Kompas.com - 16/03/2012, 17:53 WIB

JAKARTA, KOMPAS.com - Menteri Perumahan Rakyat Djan Faridz akan melibatkan 32 bank pembangunan daerah (BPD) untuk mendukung kinerja lembaga penjaminan di daerah terkait skema fasilitas likuiditas pembangunan perumahan (FLPP).

"Mereka akan masuk, 32 BPD ikut dan segera kita akan mengundang mereka untuk sosialisasi. Kita perlu BPD untuk mem-back up lembaga penjaminan yang akan dibuat oleh pemerintah daerah untuk masyarakat yang non-bankable," ujarnya di Jakarta, Jumat (16/3/2012).

Menurut Djan, keikutsertaan BPD dalam program ini untuk mendukung partisipasi masyarakat kurang mampu agar dapat mendapatkan fasilitas perumahan murah.

"Supaya mereka juga bisa menikmati fasilitas kredit berbunga murah dan berjangka waktu panjang, itu kita kejar BPD. Targetnya bulan depan," ujarnya.

Dengan adanya BPD, lembaga penjaminan akan lebih fokus berperan langsung kepada masyarakat. Hal itu karena sistem peminjaman dan pengembalian dapat lebih terjamin.

"Lembaga penjaminan ini yang nanti menjamin ke BPD mengenai tata cara pengembaliannya. Lembaga penjaminan yang meng-collect cicilan dari masyarakat, kayak tukang batu gajinya mingguan, cicilannya mingguan, kaki lima penghasilannya harian, cicilannya harian," kata Djan.

Harga rumah sekarang yang dapat difasilitasi melalui KPR FLPP maksimal Rp 70 juta untuk rumah tapak dan Rp 144 juta untuk rumah susun.

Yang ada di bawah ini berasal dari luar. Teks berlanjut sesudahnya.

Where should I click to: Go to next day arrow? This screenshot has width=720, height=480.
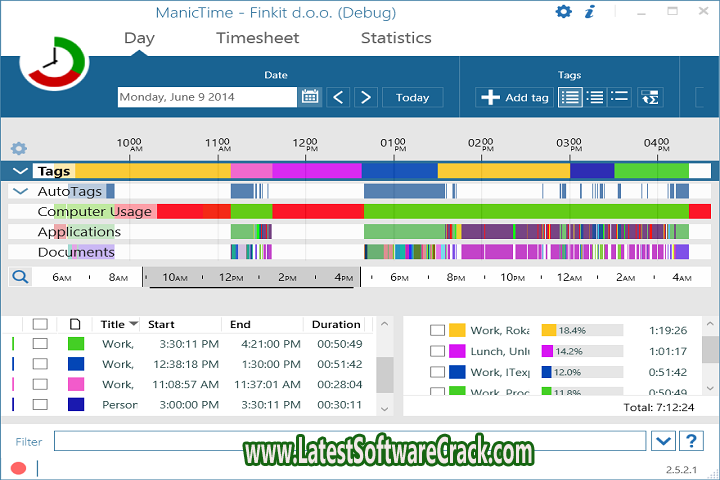366,97
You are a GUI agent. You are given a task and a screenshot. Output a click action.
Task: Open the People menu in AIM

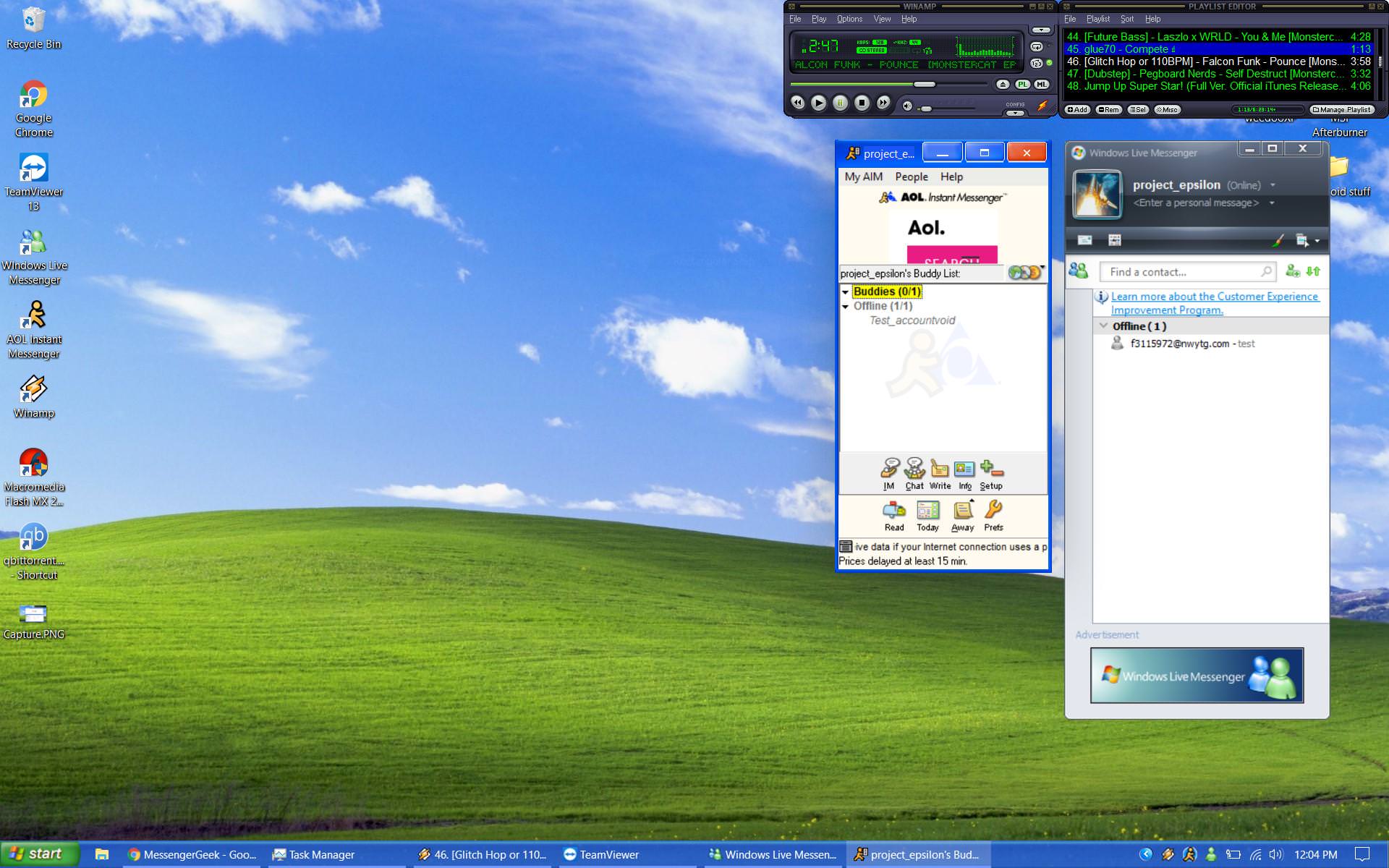point(911,176)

Dengan uang muka minimal sebesar 10% untuk rumah tapak dan 12,5% untuk rumah susun, maka nilai KPR maksimal Rp 63 juta untuk rumah tapak dan Rp 126 juta untuk rumah susun.

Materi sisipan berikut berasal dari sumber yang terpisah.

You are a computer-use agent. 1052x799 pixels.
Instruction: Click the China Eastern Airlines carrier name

Pada Februari 2012 juga telah diterbitkan Peraturan Menteri Perumahan Rakyat untuk penyempurnaan skema FLPP, yaitu Peraturan Menteri Perumahan Rakyat Nomor 04 Tahun 2012. Djan juga memaparkan, beberapa komponen pokok penting untuk memperlihatkan perbandingan KPR FLPP tahun 2010-2011 dan KPR FLPP tahun 2012 adalah suku bunga KPR FLPP semula 8,35% menjadi 7,25% dan angsuran KPR FLPP semula Rp 625 ribu per bulan menjadi Rp 575 ribu per bulan.

Selain itu, berbagai biaya yang harus ditanggung pada saat pertama kali akad kredit semula Rp 11,2 juta menjadi Rp 7,6 juta. Sejalan dengan perubahan kebijakan tersebut, Kemenpera telah melakukan pembaharuan nota kesepahaman (MoU) dan Perjanjian Kerjasama dan Operasional (PKO) dengan bank pelaksana KPR FLPP.

Hingga 5 Maret 2012 lalu, Kemenpera juga telah melakukan MoU dan PKO dengan lima bank pelaksana, yaitu Bank BNI, BRI, Bank Mandiri, BTN, dan BRI Syariah. Pada 2010-2011, dana FLPP yang telah tersalurkan sebesar Rp 4,12 triliun untuk sebanyak 124.977 unit KPR.